Dès lors, quels sont les écueils à éviter ? Au fil des discussions, les trois personnages tombent d’accord : le réflexe qui nous pousse vers la «pensée mode», la paresse et le bon sentiment nous empêche de penser librement. Finalement, ce n’est pas l’intelligence qui sauve de la bêtise, mais plutôt la pensée alerte, en éveil, toujours prête à l’autocritique. Comme l’écrit Georges Courteline, «seuls les idiots n’ont pas de doutes. – Vous en êtes sûr ? – Certain».
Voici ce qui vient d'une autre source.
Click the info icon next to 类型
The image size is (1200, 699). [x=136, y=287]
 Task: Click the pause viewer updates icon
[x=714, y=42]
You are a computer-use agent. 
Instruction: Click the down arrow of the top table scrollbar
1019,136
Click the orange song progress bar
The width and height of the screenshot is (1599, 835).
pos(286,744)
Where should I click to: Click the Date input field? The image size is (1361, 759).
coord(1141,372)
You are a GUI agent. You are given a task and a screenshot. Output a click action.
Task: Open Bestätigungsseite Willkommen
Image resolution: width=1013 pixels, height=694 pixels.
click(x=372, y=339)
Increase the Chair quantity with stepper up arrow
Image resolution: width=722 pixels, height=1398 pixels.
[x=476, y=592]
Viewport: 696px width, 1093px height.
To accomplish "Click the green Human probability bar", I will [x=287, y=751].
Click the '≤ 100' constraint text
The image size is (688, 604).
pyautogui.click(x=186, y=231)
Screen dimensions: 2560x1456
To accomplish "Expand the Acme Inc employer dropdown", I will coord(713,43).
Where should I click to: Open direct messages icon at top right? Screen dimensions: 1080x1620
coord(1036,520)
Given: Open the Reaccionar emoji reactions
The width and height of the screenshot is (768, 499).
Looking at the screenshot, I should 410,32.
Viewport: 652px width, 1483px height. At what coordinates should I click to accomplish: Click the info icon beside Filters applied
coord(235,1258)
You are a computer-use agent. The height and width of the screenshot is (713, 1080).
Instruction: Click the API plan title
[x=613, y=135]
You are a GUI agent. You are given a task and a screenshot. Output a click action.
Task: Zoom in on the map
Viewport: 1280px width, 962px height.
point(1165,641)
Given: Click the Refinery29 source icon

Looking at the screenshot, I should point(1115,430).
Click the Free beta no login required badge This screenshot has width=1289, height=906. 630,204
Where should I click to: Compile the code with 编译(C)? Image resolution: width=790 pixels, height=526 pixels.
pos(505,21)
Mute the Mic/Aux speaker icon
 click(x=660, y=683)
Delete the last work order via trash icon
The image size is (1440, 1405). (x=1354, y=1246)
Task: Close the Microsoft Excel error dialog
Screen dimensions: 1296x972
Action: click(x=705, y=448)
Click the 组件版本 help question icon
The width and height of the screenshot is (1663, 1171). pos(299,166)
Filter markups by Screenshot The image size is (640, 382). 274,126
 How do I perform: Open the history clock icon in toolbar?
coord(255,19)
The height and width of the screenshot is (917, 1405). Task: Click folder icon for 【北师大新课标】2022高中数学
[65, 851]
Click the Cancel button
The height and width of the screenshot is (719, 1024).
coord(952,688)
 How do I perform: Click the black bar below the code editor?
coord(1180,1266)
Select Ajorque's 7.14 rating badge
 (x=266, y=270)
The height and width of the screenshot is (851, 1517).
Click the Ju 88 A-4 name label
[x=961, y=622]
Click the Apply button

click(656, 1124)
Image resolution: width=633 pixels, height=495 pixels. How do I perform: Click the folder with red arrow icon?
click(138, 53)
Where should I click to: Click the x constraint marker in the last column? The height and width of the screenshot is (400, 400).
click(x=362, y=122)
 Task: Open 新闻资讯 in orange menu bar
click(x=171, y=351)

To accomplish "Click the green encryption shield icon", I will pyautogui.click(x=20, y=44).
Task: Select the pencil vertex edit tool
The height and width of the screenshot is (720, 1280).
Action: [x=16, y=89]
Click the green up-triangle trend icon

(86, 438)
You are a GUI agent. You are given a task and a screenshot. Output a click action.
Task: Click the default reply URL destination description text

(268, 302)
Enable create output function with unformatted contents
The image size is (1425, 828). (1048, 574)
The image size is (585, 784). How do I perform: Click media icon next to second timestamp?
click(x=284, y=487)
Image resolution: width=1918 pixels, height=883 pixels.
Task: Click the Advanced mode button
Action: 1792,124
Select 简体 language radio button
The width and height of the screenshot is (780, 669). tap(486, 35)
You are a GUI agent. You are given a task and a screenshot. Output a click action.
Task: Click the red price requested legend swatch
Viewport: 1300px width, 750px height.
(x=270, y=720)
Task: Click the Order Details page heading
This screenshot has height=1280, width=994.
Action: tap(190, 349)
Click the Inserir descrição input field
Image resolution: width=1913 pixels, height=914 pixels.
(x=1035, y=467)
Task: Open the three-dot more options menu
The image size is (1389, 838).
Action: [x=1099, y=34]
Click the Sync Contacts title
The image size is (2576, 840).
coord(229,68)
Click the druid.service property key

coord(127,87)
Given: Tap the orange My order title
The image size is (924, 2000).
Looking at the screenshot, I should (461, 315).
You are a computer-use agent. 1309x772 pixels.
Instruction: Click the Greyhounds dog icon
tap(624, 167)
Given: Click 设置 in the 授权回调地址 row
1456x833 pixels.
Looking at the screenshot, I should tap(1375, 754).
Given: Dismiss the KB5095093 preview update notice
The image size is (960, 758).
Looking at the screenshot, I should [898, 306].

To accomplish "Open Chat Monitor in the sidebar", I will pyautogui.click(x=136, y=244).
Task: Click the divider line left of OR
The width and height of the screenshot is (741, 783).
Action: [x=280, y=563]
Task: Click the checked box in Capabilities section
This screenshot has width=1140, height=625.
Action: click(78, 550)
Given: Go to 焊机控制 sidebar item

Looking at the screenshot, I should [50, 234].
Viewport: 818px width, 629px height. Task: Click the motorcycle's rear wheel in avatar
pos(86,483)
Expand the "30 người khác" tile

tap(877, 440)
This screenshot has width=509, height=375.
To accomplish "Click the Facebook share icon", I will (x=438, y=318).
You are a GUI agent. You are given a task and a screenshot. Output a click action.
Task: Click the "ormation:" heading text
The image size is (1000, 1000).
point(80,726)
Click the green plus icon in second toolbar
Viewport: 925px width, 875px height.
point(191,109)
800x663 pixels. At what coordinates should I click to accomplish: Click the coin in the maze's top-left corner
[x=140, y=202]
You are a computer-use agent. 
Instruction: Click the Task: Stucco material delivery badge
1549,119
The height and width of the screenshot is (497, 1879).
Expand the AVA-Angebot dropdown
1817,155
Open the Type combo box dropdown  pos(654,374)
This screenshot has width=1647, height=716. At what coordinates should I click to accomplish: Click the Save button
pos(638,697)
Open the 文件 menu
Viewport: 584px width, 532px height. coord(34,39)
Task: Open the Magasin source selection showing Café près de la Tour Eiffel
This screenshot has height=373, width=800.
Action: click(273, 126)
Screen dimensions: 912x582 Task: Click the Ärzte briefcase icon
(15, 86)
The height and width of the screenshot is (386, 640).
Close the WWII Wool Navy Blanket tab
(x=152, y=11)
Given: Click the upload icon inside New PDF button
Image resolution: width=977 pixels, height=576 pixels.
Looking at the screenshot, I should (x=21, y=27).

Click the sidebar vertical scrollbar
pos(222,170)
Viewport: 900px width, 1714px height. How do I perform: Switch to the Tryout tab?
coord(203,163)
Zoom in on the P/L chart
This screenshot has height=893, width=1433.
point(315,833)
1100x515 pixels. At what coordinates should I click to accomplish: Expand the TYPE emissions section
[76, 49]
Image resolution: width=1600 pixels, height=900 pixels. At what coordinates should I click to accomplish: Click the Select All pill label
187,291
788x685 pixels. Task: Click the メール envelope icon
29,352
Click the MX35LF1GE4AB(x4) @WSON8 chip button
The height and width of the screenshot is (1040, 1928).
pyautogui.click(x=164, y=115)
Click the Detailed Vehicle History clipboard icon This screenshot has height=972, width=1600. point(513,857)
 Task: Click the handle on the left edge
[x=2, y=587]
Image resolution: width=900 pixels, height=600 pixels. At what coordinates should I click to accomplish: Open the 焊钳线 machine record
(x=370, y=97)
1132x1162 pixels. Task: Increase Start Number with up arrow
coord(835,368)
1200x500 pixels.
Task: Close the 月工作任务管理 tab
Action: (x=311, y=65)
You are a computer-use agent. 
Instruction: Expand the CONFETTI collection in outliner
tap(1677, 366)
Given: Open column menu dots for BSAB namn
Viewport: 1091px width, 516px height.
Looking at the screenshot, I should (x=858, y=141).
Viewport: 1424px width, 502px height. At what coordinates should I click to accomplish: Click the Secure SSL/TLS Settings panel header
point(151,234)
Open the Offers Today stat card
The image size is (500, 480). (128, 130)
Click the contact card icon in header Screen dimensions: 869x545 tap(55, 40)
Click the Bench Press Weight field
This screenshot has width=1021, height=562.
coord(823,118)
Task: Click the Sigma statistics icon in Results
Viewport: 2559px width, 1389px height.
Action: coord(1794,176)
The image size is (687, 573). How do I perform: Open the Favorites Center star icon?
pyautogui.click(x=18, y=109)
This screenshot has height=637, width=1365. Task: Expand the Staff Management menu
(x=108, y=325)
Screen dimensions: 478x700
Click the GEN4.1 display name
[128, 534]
Créée sous le second Empire pour des raisons sanitaires et disciplinaires, la police des mœurs avait pour mission d’arrêter les prostituées des rues, à une époque où l’on ne tolérait que les maisons de tolérance. Ses agents renvoyaient une image terrifiante : les conditions d’arrestation étaient violentes, et les bavures, nombreuses. Quelle est la réalité de la Mondaine sous le second Empire et la IIIe République ? Quels sont les enjeux soulevés par cette police particulière ? Autant de questions que pose Jean-Marc Berlière, professeur d’histoire à l’université de Bourgogne et spécialiste de la police aux XIXe et au XXe siècle, dans son dernier ouvrage, la Police des mœurs. Dans ce livre d’Histoire très documenté et accessible, il montre comment les lois successives permirent à la police d’agir en toute impunité : arrestations sans contrôle du juge, incarcérations préventives, emprisonnements sans jugement ni appel… Des procédés hors la loi, qui révolteront jusqu’aux préfets de police. Mais alors, dira-t-on, pourquoi la police des mœurs échappe-t-elle à la réforme, à l’heure où le nouveau régime républicain se pare de la devise «Liberté-égalité-fraternité» ? Là est l’ambivalence : la Mondaine savait tout des grands et des politiques. Elle informe, fait pression, menace, se rend indispensable… Berlière le montre parfaitement : la police des mœurs se servait des mœurs pour survivre. Et puis les mœurs l’ont vaincue.